Max’s practice is international and much of his case-load has a multi-jurisdictional element. As well as his home courts of the DIFC and ADGM in the Middle East and the High Court, Court of Appeal and Privy Council in England, Max has litigated as far afield as in the Cayman Islands, Isle of Man, Liechtenstein, Luxembourg, Tanzania and Singapore. He has extensive experience of complex multi-party LCIA arbitrations.
Max is admitted to practise in England and Wales and before the courts of the DIFC and ADGM in the United Arab Emirates.
Experience
- Acting on behalf of a high net worth data centre entrepreneur in complex, multi-party High Court litigation and LCIA Arbitration spanning nearly a decade. The claims have involved freezing orders in Jersey under the Chabra jurisdiction, Norwich Pharmacal orders in the Isle of Man, applications for disclosure in Liechtenstein, as well as applications for contempt and extremely complex tracing and asset recovery analysis.
- Advising the Joint Liquidators of Cayman companies in a multi-billion pound dispute in the finance and banking sector currently in trial in the Cayman Islands. The dispute comprised allegations of fraud, forgery and the misappropriation of monies, institutionalised false accounting, claims for tracing and asset recovery through European and Middle Eastern jurisdictions and involved one of the most prominent and wealthy families in Saudi Arabia.
- Advised Tanzanian company in respect of claims against a global financial institution, which claims proceeded simultaneously in four different jurisdictions, over a period of 15 years, for sums in excess of USD 150 million. The dispute encompassed a jurisdictional challenge that was determined by the English Court of Appeal, claims before ICSID, allegations of fraud and corruption within the Tanzanian Government and Judiciary, and a press campaign during the Tanzanian general elections that prompted statements from the British Ambassador.
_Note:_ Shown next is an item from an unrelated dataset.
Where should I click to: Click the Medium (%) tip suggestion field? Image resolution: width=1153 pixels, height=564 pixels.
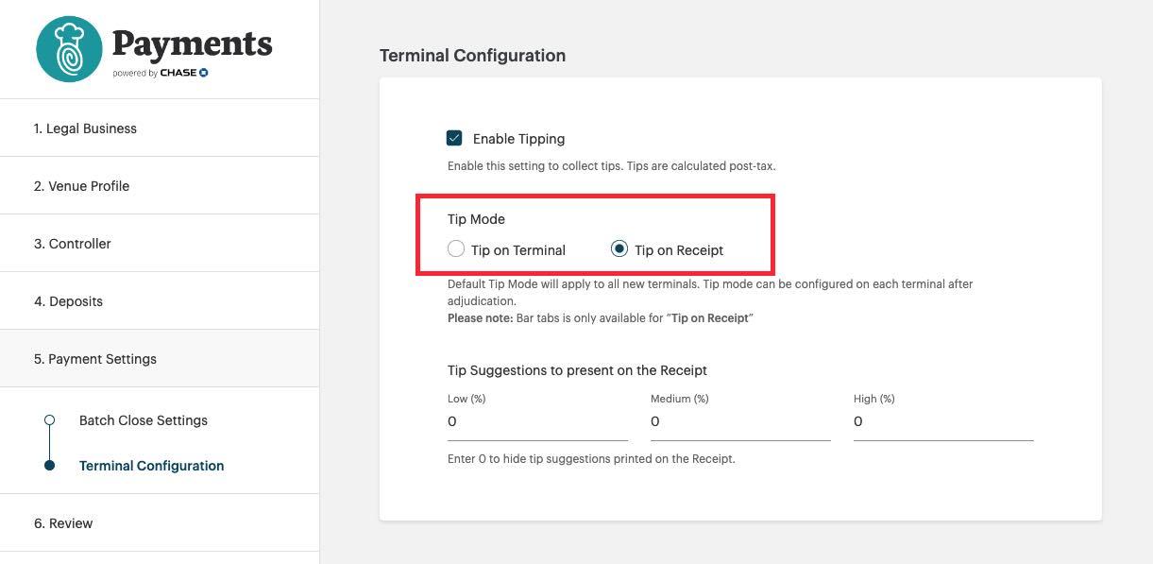tap(741, 421)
- Acting for a high net worth client in the banking and financial services sector in a landmark case before the ADGM Court which confirmed the ADGM Court’s approach to determining governing law and jurisdiction in commercial contracts that refer to the “laws of the UAE”.
- Advising the client, Anthony Brown, pro bono in relation to Judicial Review which argued that the Windrush Compensation Scheme created by the UK Government is not fit for purpose.